Five seconds later, the message changes:

GO BACK HOME!

“Damn it!” Jan mumbles. She pushes a button and the next message flashes on. The message on the wall shakes with her hands, though her feet are planted firm.

******

Angela hears the tires of the border cars rolling fast towards the east, away from Jan and herself. She shakes the ball back to life, and shoots the green ray of light onto the big border wall.

******

Juan is face down in the nasty mud of the trench, breathing hard. Dirt and plant matter go flying every time he exhales. A boot presses against the middle of his shoulder blades, while a pair of hands secure his hands behind his back with a white zip tie.

“No!” he screams. “Pinche pendejos! No!”

He sees a pair of legs make their way toward him. They have on olive-green pants and black service boots. From three feet away, they accelerate and Juan is kicked in the stomach like it’s the starting kickoff for the high school football game. Juan grimaces and vomits water and chunks of food.

“Carne asada, señor?” a voice said sternly above the legs.

Juan lay gasping for air, cursing the officer under his breath.

“You think this is all I can do?” The voice said in raspy, Norteño-accented English. “It has not even started yet, señor. Ya no lo empieza.”

******

Jan and Angela sprint up the trench’s incline, their steps sliding as they slam their feet onto loose gravel. They hold their spheres in their bosom, cradling them like infants.
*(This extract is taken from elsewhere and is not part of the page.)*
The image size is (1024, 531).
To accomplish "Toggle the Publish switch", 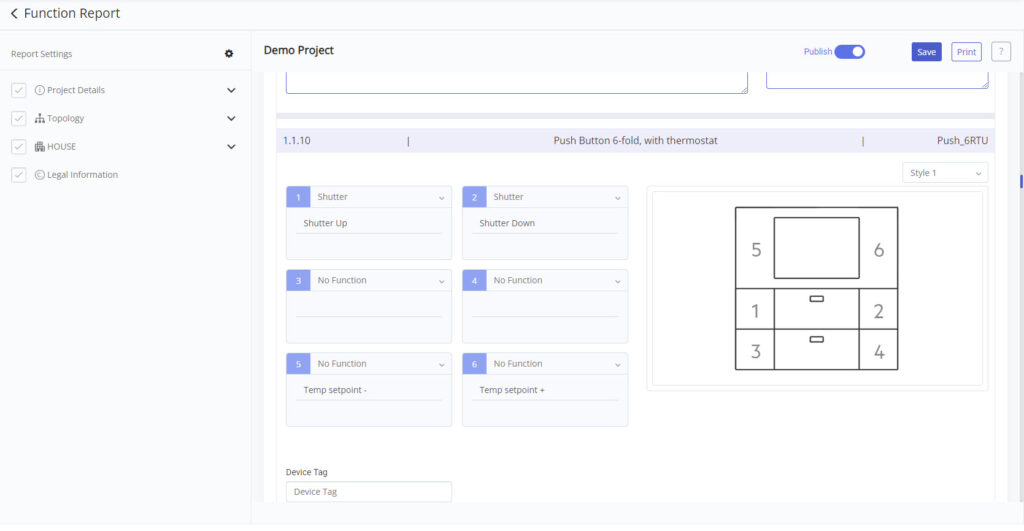I will [x=850, y=52].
The top is reached, and the two women get to the ground. If they run any farther north, and they risk being blinded by the massive motion-activated spotlights.

They spot a peliculiar sight on the freeway. Behind the giant lights, a quarter mile away, the cars on it have stopped. People are honking, whistling, shouting in the direction of the wall.
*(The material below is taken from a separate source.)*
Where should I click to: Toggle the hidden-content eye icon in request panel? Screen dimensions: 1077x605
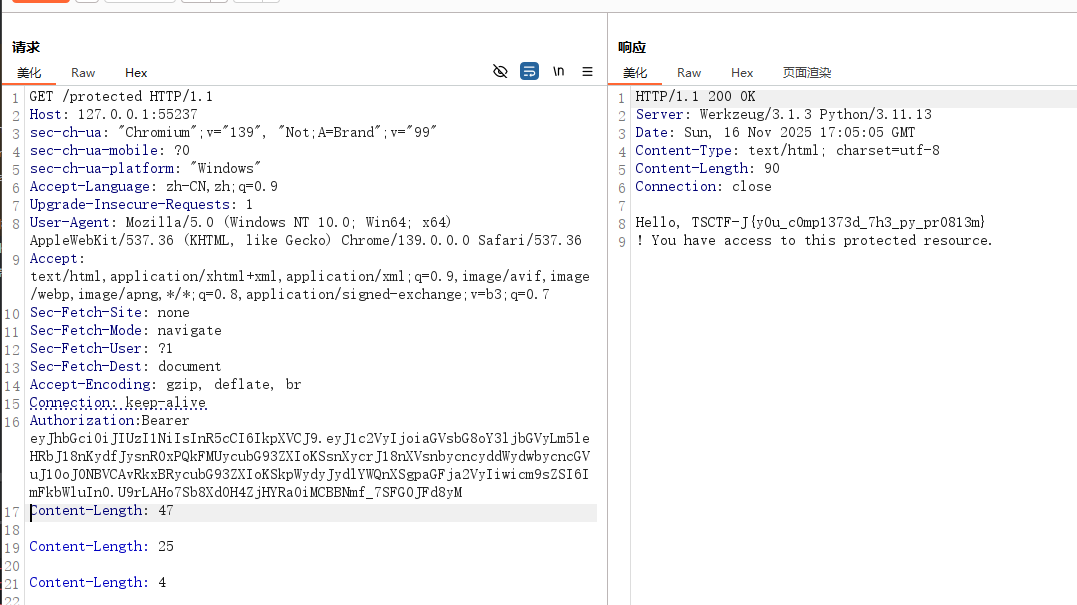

“The people saw us, Jan,” Angela whispers in a shaky voice. “It worked.”

“They have Juan,” Jan says back coldly, with no attempt to whisper.

Juan is on the ground of the trench, one hundred yards from the girls. Flashlight beams are concentrated on the floor of the trench, and the troops are pointing their weapons. The lightning sparks of taser-guns flash into the women’s eyes, and Juan is screaming.
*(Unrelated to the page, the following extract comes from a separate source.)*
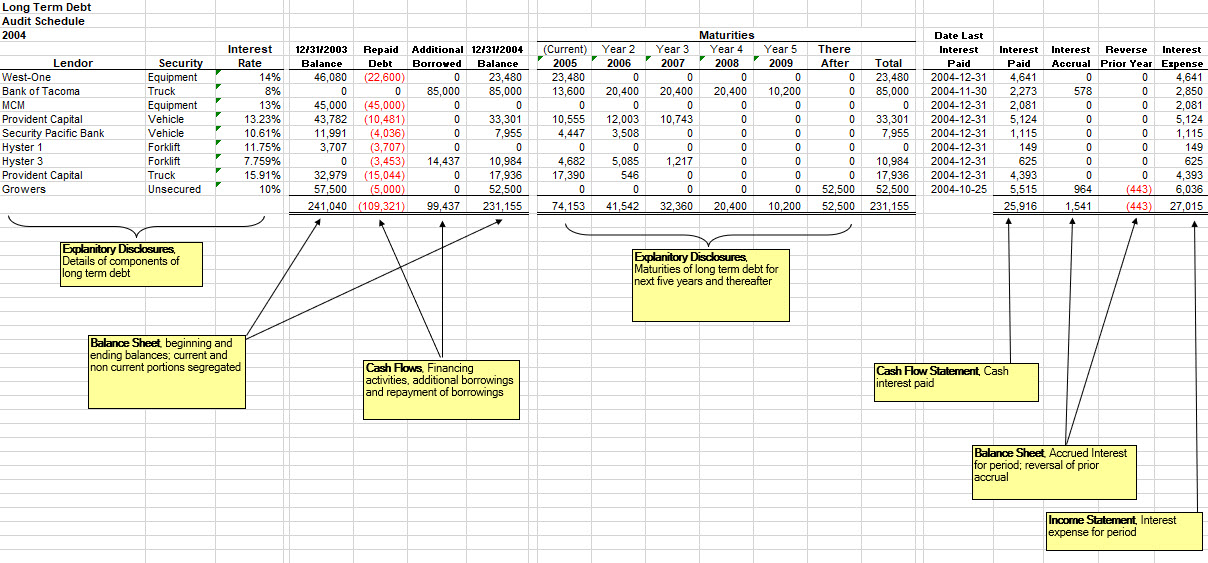Click Growers' last interest paid date 2004-10-25
This screenshot has height=563, width=1208.
click(958, 189)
“We have to do something, Jan!” Angela cries.

Jan wastes no time. She stands firm and grasps the ball. She clicks the buttons on the sides of the ball for a few seconds, and then launches the laser onto the giant border wall.

BORDER BRUTALITY OCCURING NOW!

WE NEED HELP!

Within minutes, freeway onlookers jump the short freeway divider between asphalt and the desert floor. They are running across the chaparral with bats, flashlights, and digital cameras.

“Jan! People are coming!” Angela cries gleefully from the ground.

“Juan will be okay, let’s go,” Jan says.

The girls sprint north, while the crowd flows south. It breaks and jumps over a barbwire fence, passing the giant, sleeping lights. The lights blast on, and it lets loose a violent yell. It runs toward the trench, fast and hard, until it disappears below the trench.

The white van slips away into the night.